These are some of the questions of interpretation that have arisen under all our Pacific defense treaties. There are others. For example, under the SEATO Treaty the question has arisen as to whether all the parties to the Treaty must unanimously agree to act under Article IV, paragraph 1, before there can be any action. Certainly, to be able to say that SEATO itself is acting, all the parties must concur or at least acquiesce in the action. At the same time, the United States, for its part, has taken the position, which I believe is supported by the language and history of the SEATO Treaty, that the commitment to act is also an individual obligation. Thus, a communique issued on 6 March 1962, by Secretary of State Dean Rusk and Foreign Minister Thanat Khoman of Thailand states that in the case of a Communist armed attack against Thailand “the United States intends to give full effect to its obligations under the Treaty to act to meet the common danger in accordance with its constitutional processes. The Secretary of State reaffirmed that this obligation of the United States does not depend upon the prior agreement of all other parties to the Treaty, since this Treaty obligation is individual as well as collective.” We have, therefore, interpreted the multilateral SEATO Treaty in such a way that our defense commitments to Thailand are precisely the same as those which would exist in a separate, bilateral security treaty.

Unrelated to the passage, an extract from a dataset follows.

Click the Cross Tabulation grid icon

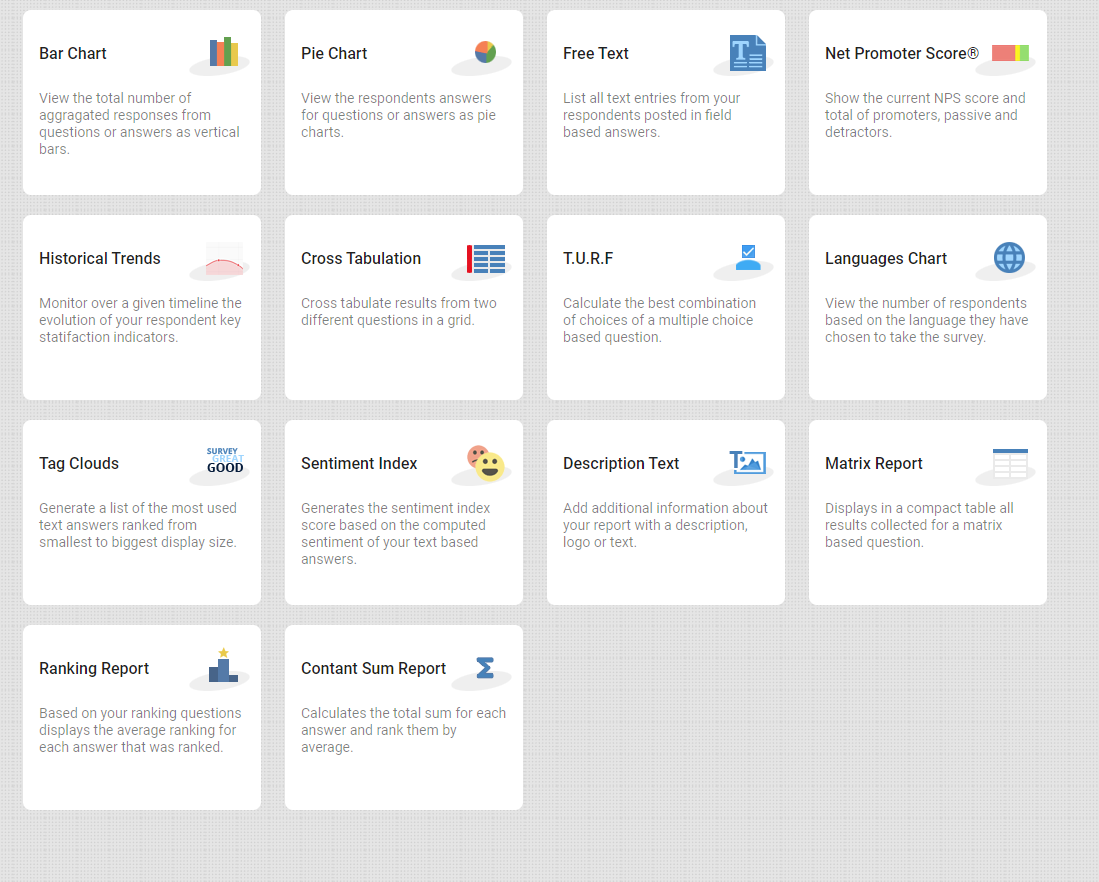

Another problem that has arisen results from a U. S. Understanding which was appended to the SEATO Treaty at the time of its signature and which is an integral part of the Treaty, binding on all the parties. In that Understanding, the United States stated that its obligation under Article IV, paragraph 1, of the Treaty to act in the event of aggression by means of armed attack applies only to Communist aggression but not to other kinds of aggression. In the event of non-Communist aggression, the United States will consult under the provisions of Article IV, paragraph 2. We thus have an anomalous position with respect to our obligations under the treaty and those of the other parties, for while the other parties are bound to act in the case of non-Communist aggression by means of armed attack, they cannot look to the United States to fulfill the same obligation. Pakistan, which is a SEATO member, believes that India poses a threat to its independence and that India is an aggressor. But, quite apart from the merits of Pakistan’s accusation, the United States, because of its Understanding, has no obligation to act under Article IV, paragraph 1, in this situation because aggression from India would not be Communist aggression.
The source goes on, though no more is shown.